START Supplied data

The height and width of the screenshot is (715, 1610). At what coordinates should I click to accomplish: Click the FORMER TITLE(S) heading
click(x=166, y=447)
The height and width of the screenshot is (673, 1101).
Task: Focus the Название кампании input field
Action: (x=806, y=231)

END Supplied data

Stated task
Could you return every one of the items above, line for line and unchanged?

Complete output
The height and width of the screenshot is (715, 1610). At what coordinates should I click to accomplish: Click the FORMER TITLE(S) heading
click(x=166, y=447)
The height and width of the screenshot is (673, 1101).
Task: Focus the Название кампании input field
Action: (x=806, y=231)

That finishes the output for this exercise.